USPS needs better overtime management, watchdog says
- By FederalSoup Staff
- Aug 31, 2020
The U.S. Postal Service needs to get a better handle on overtime, the agency watchdog said in an Aug. 25 report.
From FY 2014 to FY 2019, USPS paid out $25.8 billion in total overtime, the USPS Office of Inspector General reported. Costs associated with overtime increased 35% and hours grew 31%, exceeding budgets for those years. The number of employees who earned more in total overtime pay than their pay for regular straight time hours increased 429% -- from 758 to 4,008.
Additionally, unauthorized overtime was not effectively managed, the report said, noting that in FY 2019, 42% of USPS employees had unauthorized overtime.

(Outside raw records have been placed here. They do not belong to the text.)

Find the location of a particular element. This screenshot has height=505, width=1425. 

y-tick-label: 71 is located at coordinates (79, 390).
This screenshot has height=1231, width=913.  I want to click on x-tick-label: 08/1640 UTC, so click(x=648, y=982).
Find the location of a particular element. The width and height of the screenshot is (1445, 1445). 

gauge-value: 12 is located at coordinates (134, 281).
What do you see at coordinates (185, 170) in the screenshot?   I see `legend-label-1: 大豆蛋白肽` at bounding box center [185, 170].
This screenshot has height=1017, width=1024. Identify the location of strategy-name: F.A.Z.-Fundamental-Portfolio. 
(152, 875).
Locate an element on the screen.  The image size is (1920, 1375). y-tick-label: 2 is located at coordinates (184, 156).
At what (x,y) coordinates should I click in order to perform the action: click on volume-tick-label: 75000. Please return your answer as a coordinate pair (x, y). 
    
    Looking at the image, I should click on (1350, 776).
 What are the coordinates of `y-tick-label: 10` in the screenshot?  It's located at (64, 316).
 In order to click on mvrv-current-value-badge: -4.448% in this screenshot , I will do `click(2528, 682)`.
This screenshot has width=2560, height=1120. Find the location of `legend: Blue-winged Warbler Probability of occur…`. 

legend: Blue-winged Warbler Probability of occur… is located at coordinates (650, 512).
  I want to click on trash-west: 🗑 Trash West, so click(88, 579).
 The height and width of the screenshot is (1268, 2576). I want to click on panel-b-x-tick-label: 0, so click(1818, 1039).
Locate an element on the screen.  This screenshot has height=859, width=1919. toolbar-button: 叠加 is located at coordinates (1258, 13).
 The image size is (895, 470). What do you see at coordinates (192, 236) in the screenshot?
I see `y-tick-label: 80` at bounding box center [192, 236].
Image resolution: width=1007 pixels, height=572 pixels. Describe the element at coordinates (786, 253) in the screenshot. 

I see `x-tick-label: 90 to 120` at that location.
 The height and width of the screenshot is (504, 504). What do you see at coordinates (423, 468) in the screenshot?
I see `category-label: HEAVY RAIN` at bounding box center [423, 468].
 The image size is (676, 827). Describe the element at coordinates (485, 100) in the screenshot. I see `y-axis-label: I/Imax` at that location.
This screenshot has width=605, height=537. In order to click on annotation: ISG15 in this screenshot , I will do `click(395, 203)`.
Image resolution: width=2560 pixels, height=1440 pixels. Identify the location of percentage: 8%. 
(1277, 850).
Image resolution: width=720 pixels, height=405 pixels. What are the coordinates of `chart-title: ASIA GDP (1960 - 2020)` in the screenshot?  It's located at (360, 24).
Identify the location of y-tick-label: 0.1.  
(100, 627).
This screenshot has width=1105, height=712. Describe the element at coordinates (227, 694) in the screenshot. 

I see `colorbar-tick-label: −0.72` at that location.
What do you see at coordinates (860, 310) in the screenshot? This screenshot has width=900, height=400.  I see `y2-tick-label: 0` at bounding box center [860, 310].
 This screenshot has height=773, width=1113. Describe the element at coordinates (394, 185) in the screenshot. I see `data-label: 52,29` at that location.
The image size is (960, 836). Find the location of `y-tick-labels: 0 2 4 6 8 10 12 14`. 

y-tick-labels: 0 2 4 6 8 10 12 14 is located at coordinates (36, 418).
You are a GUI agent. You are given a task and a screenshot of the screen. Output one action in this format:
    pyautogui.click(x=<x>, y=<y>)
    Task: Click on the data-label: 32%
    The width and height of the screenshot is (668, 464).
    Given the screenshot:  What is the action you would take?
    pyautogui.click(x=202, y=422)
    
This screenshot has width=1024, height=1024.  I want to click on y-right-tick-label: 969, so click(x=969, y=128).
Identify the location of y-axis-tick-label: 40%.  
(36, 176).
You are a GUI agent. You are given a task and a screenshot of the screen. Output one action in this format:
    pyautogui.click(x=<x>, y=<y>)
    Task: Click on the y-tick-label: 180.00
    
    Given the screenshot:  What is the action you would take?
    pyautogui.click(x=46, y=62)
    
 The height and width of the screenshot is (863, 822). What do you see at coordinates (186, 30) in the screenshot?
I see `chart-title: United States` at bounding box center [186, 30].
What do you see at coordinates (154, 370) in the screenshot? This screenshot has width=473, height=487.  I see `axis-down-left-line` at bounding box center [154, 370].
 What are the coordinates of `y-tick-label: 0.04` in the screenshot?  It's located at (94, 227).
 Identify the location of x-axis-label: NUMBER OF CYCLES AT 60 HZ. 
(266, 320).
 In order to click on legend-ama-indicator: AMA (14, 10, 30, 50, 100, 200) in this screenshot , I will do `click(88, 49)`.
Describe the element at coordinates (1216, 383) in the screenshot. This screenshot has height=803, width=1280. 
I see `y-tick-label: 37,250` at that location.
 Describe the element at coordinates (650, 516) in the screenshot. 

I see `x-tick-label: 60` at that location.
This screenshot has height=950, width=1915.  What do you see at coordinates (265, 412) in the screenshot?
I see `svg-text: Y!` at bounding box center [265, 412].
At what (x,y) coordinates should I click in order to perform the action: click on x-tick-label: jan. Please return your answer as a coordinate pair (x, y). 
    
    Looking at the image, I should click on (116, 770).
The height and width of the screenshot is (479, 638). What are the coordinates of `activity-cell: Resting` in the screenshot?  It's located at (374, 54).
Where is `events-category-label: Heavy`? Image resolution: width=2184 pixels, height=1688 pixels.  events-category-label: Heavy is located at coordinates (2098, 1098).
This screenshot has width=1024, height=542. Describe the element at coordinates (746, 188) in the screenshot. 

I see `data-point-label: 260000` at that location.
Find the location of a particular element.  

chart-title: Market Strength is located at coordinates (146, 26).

While five of the seven Postal Service areas saw an increase in unauthorized overtime, the Northeast Area had the highest increase at 37%, from 4.8 million to 6.6 million hours.
According to the IG, the excess overtime was the result of understaffing, inadequate oversight and data collection errors.
To address staffing issues, the IG recommended USPS look at locations using excessive overtime and determine “the optimal point at which hiring new staff becomes more cost efficient.” It should also hold appropriate management accountable for not reducing overtime and implement a data collection process that better identifies the reasons for overtime.
The IG’s analysis was conducted prior to the outbreak of COVID-19 and did not reflect any operational changes resulting from the pandemic or those made to reduce inefficiencies in the network.
In July, Postmaster General Louis DeJoy was reported to have issued plans to eliminate overtime, even if it meant the mail was not delivered on time. After complaints from constituents concerned about delayed deliveries, lawmakers called for DeJoy to explain his cost-cutting operational reforms.
In his Aug. 24 testimony before the House Committee on Oversight and Reform, DeJoy denied directing the elimination of overtime: “[I]n fact, overtime has not been reduced since I became the Postmaster General. We were incurring overtime at a rate of approximately 13 percent prior to my arrival, and in June, July, and August, overtime is still at approximately 13 percent.”
USPS officials agreed with the IG’s recommendations, acknowledging that “opportunities exist in the oversight of work hours. As volumes and mail mix change however, increasing complement with the intent of reducing overtime may not be the best long-term solution,” they wrote in their audit response. “The appropriate use of overtime continues to give Management the greatest latitude to utilize its resources at the least possible cost while controlling future salaries and benefits of new employees.”